■ **SELECTION**:
※

REPRESENTATIVE PHIL ROE (R-TN)
House Education & Workforce Committee -- solutionsnotbailouts.com
"Pension plans that include hundreds of thousands of workers will become insolvent unless they receive the tools necessary to change course. If they don't, it is impossible to predict with any certainty how far the consequences will spread."
Nice ... not.
Consequences of what, exactly? Funny how so few "journalists" ever bother to ask our rollback Congress-bots that simple question ...
Who is responsible for ill-prepared state of your average pension fund, especially the smaller ones, once dependent on union participation?
Well guess what? What those cash-strapped Pension funds were coached to invest in -- back in the Hey-days of the early 2000's ...
S&P Loses Bid to End California’s Mortgage Ratings Suit
by Karen Gullo, bloomberg.com -- Nov 15, 2013
[...]
Standard & Poor’s lost a second bid to dismiss a lawsuit by California’s attorney general seeking to hold the company responsible for $1 billion in losses by state pension funds that bought mortgage-backed securities awarded the company’s highest ratings.
[...]
The California lawsuit is one of more than a dozen filed in February against S&P by the U.S. and a group of states over ratings on mortgage-backed securities during the housing boom.
[...]
Guess who "targeted" those pension funds (holding our money), with their
"can't lose" mortgage-backed investment securities?
Pension funds can sue credit-rating agencies
by Bob Egelko, sfgate.com -- September 13, 2014
The state Supreme Court on Wednesday allowed California's public employee pension system to sue credit-rating giants Moody's and Standard & Poor's for hundreds of millions of dollars over the high ratings they gave to investments that collapsed in 2007-08.
The California Public Employees' Retirement System, which has more than 1.6 million state and local government employees and retirees as members, suffered a reported $10 billion in investment losses when the real estate market plummeted in the late 2000s.

※

■ **RAW RECORDS**:

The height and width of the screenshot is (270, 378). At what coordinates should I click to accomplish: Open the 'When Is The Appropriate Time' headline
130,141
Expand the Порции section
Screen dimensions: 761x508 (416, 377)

※

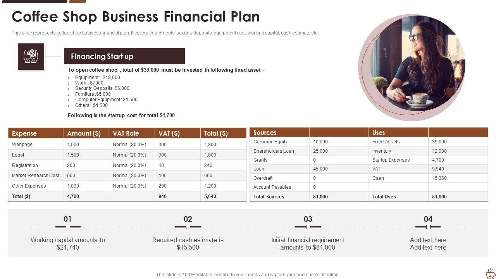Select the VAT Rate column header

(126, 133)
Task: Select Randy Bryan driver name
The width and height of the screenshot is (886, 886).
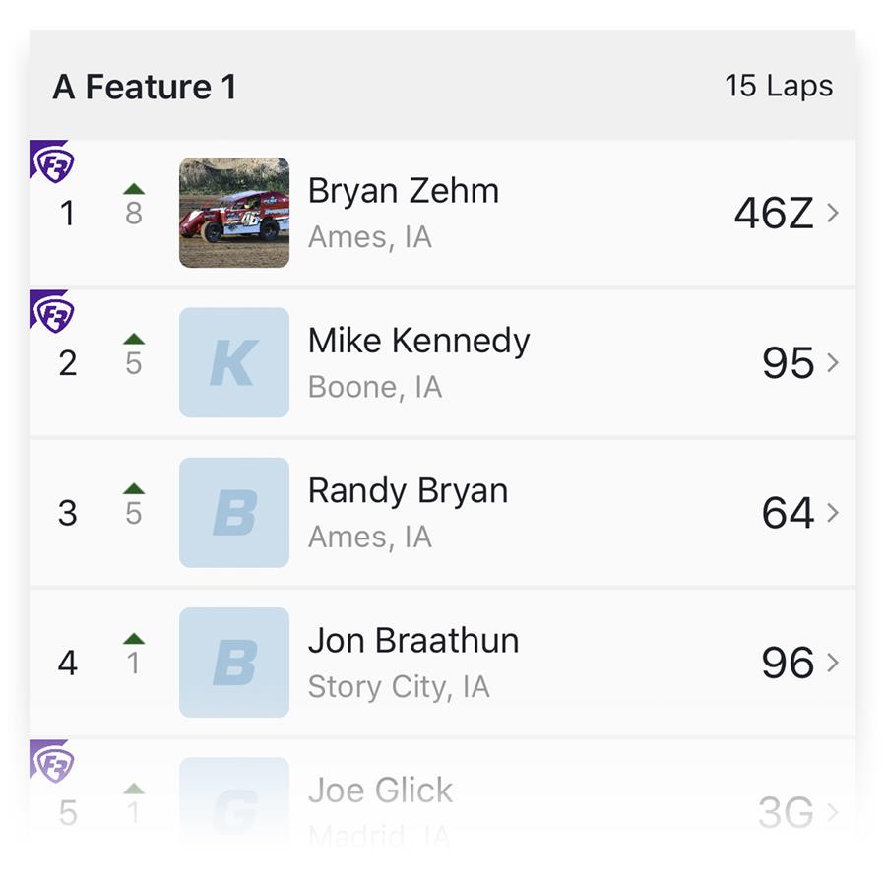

※

Extract, word for word, the part of the passage on pension funds starting at "Nice ... not." and ending at "on union participation?". The lines above have no connection to the passage on pension funds.

■ **EXERCISE ANSWER**:
Nice ... not.
Consequences of what, exactly? Funny how so few "journalists" ever bother to ask our rollback Congress-bots that simple question ...
Who is responsible for ill-prepared state of your average pension fund, especially the smaller ones, once dependent on union participation?